RBA pre-emptive policy and mounting moral hazard
Australia’s Reserve Bank continues to deploy a pre-emptive policy strategy, easing policy when expecting below-trend growth and/or below-target inflation. In a speech last week, RBA Governor Philip Lowe indicated that official rates, already cut from a record low 1.5% to 0.75%, could be lowered to a mere 0.25%; though he set a higher bar on adoption of quantitative easing.
The RBA’s recent stimulus appears to have reignited the housing bubble and pushed equity valuations to the second highest on record – but so far it has failed to reignite the real economy.
In our view, the RBA’s continued pre-emptive policy strategy, continued at emergency rate levels, is intensifying moral hazard, encouraging risk-taking in the belief that the RBA will always bailout weak property markets.

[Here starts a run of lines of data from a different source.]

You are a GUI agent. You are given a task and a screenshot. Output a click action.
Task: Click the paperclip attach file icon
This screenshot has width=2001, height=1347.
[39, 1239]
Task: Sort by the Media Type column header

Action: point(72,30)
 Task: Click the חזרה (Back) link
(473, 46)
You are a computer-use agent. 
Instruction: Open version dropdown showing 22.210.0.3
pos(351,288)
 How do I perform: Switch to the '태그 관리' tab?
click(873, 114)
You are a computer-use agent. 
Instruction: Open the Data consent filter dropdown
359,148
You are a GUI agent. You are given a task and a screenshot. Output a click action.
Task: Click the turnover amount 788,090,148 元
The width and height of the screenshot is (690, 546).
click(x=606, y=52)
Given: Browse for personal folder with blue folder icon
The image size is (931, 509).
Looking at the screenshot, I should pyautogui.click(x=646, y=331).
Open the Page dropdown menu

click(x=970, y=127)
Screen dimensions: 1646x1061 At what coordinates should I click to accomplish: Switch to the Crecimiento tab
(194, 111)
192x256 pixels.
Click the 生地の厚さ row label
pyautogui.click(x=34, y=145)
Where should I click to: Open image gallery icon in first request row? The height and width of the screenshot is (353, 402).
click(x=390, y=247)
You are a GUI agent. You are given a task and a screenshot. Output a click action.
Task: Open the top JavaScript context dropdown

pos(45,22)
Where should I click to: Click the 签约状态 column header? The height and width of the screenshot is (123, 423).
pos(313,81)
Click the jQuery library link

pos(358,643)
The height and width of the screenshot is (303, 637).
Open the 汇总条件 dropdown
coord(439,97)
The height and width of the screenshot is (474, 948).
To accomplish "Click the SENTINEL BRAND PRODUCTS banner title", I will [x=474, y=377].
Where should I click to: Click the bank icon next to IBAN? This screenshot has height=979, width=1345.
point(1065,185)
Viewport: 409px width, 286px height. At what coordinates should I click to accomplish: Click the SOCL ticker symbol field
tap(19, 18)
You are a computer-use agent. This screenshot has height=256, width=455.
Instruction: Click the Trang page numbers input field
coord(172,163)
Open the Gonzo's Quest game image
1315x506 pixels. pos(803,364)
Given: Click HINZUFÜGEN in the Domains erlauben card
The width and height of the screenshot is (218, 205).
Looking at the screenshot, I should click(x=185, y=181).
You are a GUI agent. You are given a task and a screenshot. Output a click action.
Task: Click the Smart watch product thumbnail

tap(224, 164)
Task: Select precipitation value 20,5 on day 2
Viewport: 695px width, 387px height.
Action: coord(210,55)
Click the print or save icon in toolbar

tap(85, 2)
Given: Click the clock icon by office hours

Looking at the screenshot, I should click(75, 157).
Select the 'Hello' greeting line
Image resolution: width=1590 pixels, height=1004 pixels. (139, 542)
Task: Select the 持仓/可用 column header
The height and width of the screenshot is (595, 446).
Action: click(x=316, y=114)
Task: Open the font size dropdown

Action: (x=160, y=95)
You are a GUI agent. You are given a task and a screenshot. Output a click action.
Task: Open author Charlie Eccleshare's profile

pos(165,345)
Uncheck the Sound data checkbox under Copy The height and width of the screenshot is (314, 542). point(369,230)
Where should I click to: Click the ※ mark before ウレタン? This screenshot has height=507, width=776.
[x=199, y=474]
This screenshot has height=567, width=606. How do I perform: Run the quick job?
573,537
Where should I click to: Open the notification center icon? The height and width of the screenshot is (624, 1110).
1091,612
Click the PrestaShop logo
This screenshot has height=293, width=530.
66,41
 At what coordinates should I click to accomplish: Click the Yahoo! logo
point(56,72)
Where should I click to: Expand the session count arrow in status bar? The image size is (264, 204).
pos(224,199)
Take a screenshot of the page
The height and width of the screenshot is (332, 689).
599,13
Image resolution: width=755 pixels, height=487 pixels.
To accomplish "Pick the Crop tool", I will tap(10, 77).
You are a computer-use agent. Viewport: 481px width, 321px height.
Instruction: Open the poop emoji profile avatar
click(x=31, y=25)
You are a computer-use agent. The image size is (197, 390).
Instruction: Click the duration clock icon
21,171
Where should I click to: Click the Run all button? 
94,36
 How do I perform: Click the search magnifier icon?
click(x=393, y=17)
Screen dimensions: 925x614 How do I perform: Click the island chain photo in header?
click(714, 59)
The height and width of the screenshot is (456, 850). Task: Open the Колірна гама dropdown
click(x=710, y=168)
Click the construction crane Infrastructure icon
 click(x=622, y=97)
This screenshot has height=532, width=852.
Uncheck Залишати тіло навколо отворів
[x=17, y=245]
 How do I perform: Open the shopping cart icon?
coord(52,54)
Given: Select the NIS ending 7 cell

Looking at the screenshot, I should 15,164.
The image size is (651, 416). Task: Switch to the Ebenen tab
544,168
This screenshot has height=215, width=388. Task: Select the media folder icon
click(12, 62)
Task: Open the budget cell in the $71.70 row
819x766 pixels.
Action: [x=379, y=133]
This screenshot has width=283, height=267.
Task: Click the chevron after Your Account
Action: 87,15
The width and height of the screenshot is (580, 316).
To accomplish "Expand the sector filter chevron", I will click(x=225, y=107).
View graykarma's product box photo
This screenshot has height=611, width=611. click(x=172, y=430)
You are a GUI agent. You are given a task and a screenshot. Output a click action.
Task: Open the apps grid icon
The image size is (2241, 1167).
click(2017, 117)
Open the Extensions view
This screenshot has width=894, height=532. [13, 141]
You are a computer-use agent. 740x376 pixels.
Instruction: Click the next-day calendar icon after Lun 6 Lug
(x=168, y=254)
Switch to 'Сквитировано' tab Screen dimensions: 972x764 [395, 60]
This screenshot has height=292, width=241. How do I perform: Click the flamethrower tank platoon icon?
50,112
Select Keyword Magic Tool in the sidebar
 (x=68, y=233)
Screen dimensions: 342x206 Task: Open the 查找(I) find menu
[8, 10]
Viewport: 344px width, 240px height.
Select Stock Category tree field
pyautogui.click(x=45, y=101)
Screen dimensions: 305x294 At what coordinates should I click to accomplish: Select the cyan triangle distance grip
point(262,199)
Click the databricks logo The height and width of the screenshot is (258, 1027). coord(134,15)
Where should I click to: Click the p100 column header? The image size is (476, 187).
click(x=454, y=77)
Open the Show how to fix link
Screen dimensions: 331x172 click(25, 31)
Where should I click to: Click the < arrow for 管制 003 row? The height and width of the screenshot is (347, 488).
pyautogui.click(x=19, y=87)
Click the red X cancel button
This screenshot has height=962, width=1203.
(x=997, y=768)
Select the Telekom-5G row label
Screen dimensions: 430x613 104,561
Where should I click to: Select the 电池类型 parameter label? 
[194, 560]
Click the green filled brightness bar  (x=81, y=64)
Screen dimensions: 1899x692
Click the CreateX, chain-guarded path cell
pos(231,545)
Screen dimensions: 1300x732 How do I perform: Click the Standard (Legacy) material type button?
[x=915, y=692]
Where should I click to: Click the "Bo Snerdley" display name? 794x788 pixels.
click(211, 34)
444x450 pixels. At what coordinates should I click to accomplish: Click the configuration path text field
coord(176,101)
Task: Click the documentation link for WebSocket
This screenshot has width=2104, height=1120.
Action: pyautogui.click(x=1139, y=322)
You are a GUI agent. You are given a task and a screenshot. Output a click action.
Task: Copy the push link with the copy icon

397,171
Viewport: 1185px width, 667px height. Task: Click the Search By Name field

This is Australia’s version of the Greenspan “put” (now called the Powell “put”) where markets expected the US Federal Reserve’s chair to always ease policy to rescue a weak equity market. An outcome of this policy strategy in the US was the Technology, Media and Telecoms (TMT) equity bubble of 1999-2000 and the housing bubble of 2007-08.
In Australia’s case this policy has driven extremely high household debt levels and very inflated asset prices, with home prices back near record levels and the ASX 200, on a forward PE above 17x, a level only exceeded in 1999-2000. The ASX 200 Industrials ex-Financials is at a record valuation (Figure 1). But rate options are now exhausted, with the cash rate at-or-around the zero bound. Australia is out of monetary policy options should we see a China downturn, a full-blown trade war or domestic downturn – not our forecasts, but real possibilities.
Investment implications: With the RBA out of conventional policy options, investors should be very wary of chasing record Australian asset prices. We see lower risk, less expensive options in international equities.